**TO DO**
Give back an exact copy of the lines in the records below, from the line that has "Task: Open the feedback icon in header" through the line that has "Image resolution: width=951", and nothing besides.

**RECORDS FOR PROCESSING**
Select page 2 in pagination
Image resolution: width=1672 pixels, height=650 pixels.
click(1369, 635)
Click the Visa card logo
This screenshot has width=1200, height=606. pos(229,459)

---

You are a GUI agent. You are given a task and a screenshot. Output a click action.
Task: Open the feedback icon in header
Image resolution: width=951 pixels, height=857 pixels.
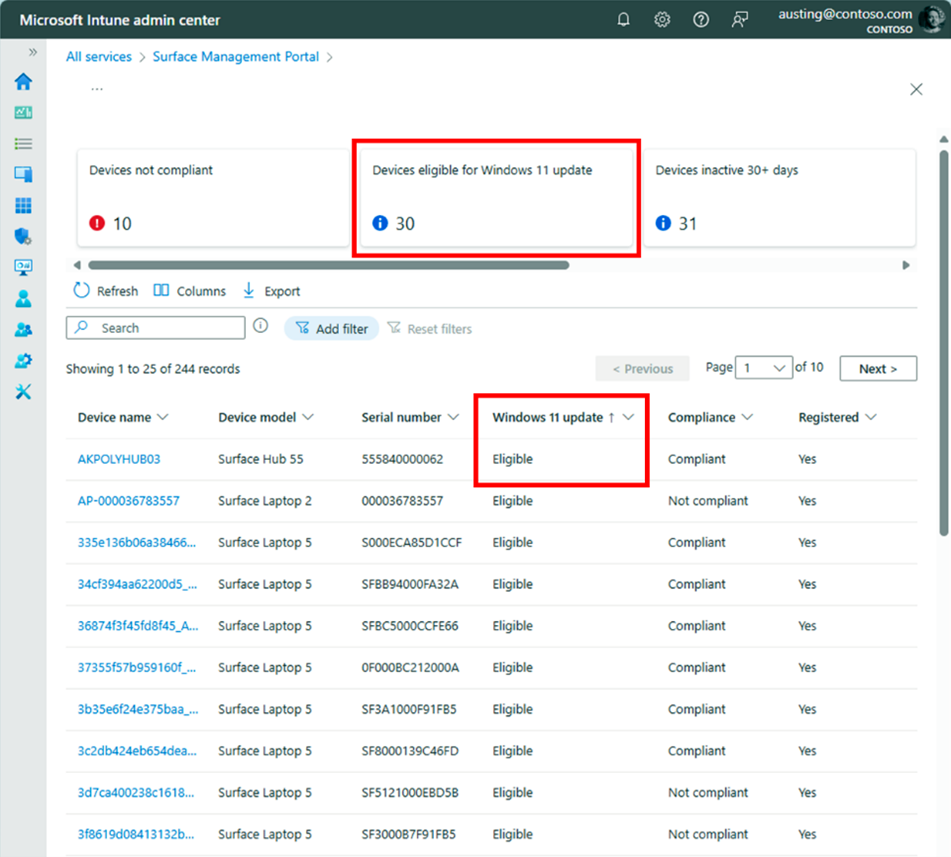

**SOLUTION TO THIS EXERCISE**
Task: Open the feedback icon in header
Image resolution: width=951 pixels, height=857 pixels.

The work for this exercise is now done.